Need to know more details.
When you enable the `websocket` module on `jetty-home`/`jetty-base` a few things happen.
1. The websocket JARs for the various APIs become available on the Server classpath.
2. The websocket ServletContainerInitializers kick in to initialize various things within the javax.servlet.ServletContext of your running webapp (via use of a WebAppContext).
In the case of `javax.websocket.server` the discovered @ServerEndpoint annotated classes are deployed (only with a WebAppContext).
There's nothing in your question that indicates if this is a websocket server issue? or a websocket client issue?
Also, you don't indicate which API you are using. (the jetty native websocket API, or the javax.websocket API)

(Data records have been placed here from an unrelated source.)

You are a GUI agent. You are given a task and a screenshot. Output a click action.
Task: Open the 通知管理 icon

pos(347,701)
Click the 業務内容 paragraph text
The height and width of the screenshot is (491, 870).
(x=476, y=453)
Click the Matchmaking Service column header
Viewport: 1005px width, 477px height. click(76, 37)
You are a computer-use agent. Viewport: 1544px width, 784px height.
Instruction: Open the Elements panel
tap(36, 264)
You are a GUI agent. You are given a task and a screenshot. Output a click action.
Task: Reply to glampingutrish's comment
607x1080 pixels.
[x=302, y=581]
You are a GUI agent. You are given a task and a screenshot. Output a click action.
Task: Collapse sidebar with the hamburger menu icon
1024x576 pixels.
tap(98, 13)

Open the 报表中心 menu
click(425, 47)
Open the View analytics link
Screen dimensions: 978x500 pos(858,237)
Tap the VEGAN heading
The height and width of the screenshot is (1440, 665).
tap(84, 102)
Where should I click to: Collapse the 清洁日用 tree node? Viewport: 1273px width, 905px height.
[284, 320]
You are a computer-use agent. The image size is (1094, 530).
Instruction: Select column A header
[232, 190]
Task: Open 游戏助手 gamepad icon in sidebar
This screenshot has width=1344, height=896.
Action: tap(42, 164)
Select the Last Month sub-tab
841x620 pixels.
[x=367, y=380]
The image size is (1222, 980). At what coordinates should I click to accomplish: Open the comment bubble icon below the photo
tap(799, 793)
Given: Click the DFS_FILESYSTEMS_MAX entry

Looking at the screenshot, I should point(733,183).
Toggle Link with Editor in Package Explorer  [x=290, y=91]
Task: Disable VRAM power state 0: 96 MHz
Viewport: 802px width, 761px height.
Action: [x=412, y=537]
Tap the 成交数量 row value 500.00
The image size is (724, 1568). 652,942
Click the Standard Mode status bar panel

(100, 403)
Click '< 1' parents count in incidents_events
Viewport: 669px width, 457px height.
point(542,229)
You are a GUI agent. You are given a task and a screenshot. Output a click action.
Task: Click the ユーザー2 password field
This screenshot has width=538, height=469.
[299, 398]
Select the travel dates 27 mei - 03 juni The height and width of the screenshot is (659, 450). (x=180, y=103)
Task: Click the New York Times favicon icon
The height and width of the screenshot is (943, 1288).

If you are using websocket on server, put a breakpoint in WebSocketServlet or WebSocketUpgradeFilter to see what's happening there (depends on what API and technique for deployment you are using).
The tests for `isUpgradeRequest` is a good place to start debugging your behaviors.
See:
If the incoming request doesn't have the `Connection: upgrade` or `Upgrade: websocket` then one of two things is happening.
1. The client didn't send it
2. or Something is stripping out those headers
As for that "something is stripping out those headers" part, that could be a servlet Filter on your server side, it could be a Rewrite Rule that's stripping out on your server side, or something in front of Jetty is stripping them out.
A quick look through the code, there's nothing built into (or ships with) Jetty that will strip out those headers.